The legal rights to adapt the book into a play were awarded to James R. Stowell. The book was adapted into a play and it premiered at The History Theatre in Saint Paul, Minnesota, March 14, 2014. A second production was performed at The Lied Center, Lincoln Nebraska November 5, 2015. The stories "The Things They Carried," "On the Rainy River," "How to Tell a True War Story," "Sweetheart of the Song Tra Bong," "The Man I Killed," and "Lives of the Dead" were adapted for the theatre in March 2011 by the Eastern Washington University Theatre Department as part of the universities' Get Lit! Literary Festival in cooperation with the National Endowment for the Arts The Big Read 2011, of which The Things They Carried was the featured novel. The same department remounted the production in December 2011 for inclusion as a Participating Entry in the Kennedy Center American College Theater Festival. The production was selected as an alternate for KCACTF Region VII, as well as receiving other KCACTF honors for the production's director, actors, and production staff.
The band TV Girl features a song off their 2014 album 'French Exit' called 'Pantyhose'. The song alludes to the "Stockings" chapter from the book and references Henry Dobbins and his girlfriend's stockings, which he ties around his neck to keep him from harm.

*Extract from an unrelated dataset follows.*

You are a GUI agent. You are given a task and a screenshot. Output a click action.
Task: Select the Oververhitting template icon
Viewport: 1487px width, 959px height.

Lyrics such as,"And when the bullets came, he didn't duck; He wrapped her pantyhose around his neck; And he could feel their magic working; Keeping him from harm; Away to some place mystical and warm; His lucky charm" clearly references to Dobbins and his tactic that the scent of his girlfriend's stockings protect him and take him some place far from Vietnam.
Before the book's publication in 1990, five of the stories: "The Things They Carried," "How to Tell a True War Story," "Sweetheart of the Song Tra Bong," "The Ghost Soldiers," and "The Lives of the Dead" had been published in Esquire.
"Speaking of Courage" was originally published (in heavily modified form) as a chapter of O'Brien's earlier novel Going After Cacciato.
"The Things They Carried" was also included in the 1987 volume of The Best American Short Stories, edited by Ann Beattie and the second edition of Literature: Approaches to Fiction, Poetry, and Drama by Robert DiYanni.
The Things They Carried has received critical acclaim and has been established as one of the preeminent pieces of Vietnam War literature. It has sold over 2 million copies worldwide and celebrated its 20th anniversary in 2010. It has received multiple awards such as France's Prix du Meilleur Livre Etranger Award and the Chicago Tribune Heartland Prize, as well as being a finalist for the Pulitzer Prize and National Book Critics Circle Award.
O'Brien has expressed surprise at how the book has become a staple in middle schools and high schools, stating that he "certainly hadn't imagined fourteen year-old kids and eighteen year-olds and those even in their early twenties reading the book and bringing such fervor to it, which comes from their own lives, really. The book is applied to a bad childhood or a broken home, and these are the things they're carrying. And in a way, it's extremely flattering, and other times, it can be depressing."